No matter what I try the Pop Up flash ALWAYS fires in Commander mode... is there a way to synch it without it?


----------



## Hooligan Dan (Sep 25, 2010)

The flash fires in commander mode because that flash is what's telling the other flashes what to do. It can be made to not add any light to the actual shot, but it's always going to flash. Under the commander menu set the Built-in flash to "--." That way it will flash to send the signal but not flash when the shutter is open.

There are other ways to sync though. Nikon has the SU-800(I've had mixed results with this) and there are cheap IR and radio triggers(which generally have to be used with the flash set to manual).


----------



## Garbz (Sep 25, 2010)

Indeed. Here's a quick test for you. Set the camera to commander mode and set the built-in flash to --, and all flash groups to -- as well. Now take a picture.

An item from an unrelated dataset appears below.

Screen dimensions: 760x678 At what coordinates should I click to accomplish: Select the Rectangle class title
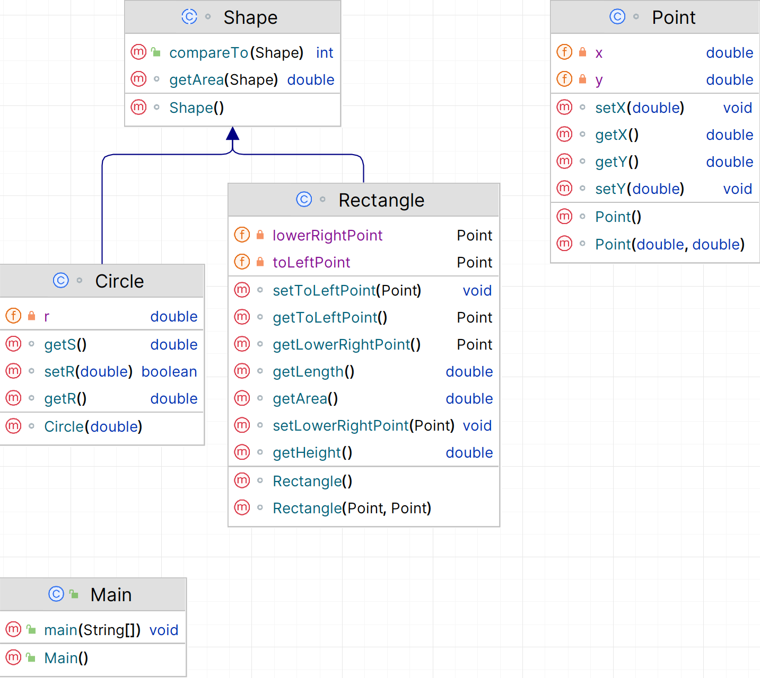[381, 200]
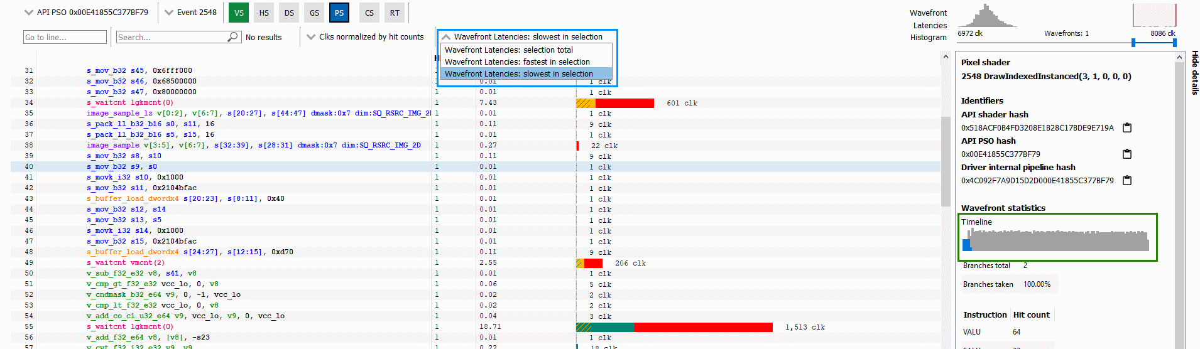Click the Hide details button
Screen dimensions: 1200x349
(x=1194, y=73)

Result looks quite dark doesn't it? 

If you take a photo of something reflective like glass or a mirror you can only just make out the tail end of the flash fading out, so it's not 100% out of the picture. But if you're worried go to your old stuff drawer and get an old film leader that was exposed and processed and put that over the flash. that will stop the visible light, but still pass through the infrared light that triggers the other flashes.

The only other option is buying the wireless commander unit SU-800. That's infrared.


----------



## zamanakhan (Oct 19, 2010)

i saw an article on this earlier. If you take a material that only transmits infared than u can significantly lower the output of the flash and at the same time have the other flashes fire. Iam pretty certain a peice developed film over the flash works decently.


----------



## Garbz (Oct 20, 2010)

...


----------



## ghache (Oct 20, 2010)

I always though the popup was always fireing when using commander ? even in -- ??!?


----------



## Garbz (Oct 21, 2010)

It does, but it all happens so quickly that you don't realise it fires BEFORE the photo is taken.


----------



## orb9220 (Oct 22, 2010)

Or for $11 can get the Nikon SG-31R IR Panel for Built-in Flash
Does what exposed piece of film does blocks visible light but lets IR thru to communicate with flashes. Or go with the SC-29 TTL Coiled Remote Cord
.
.


----------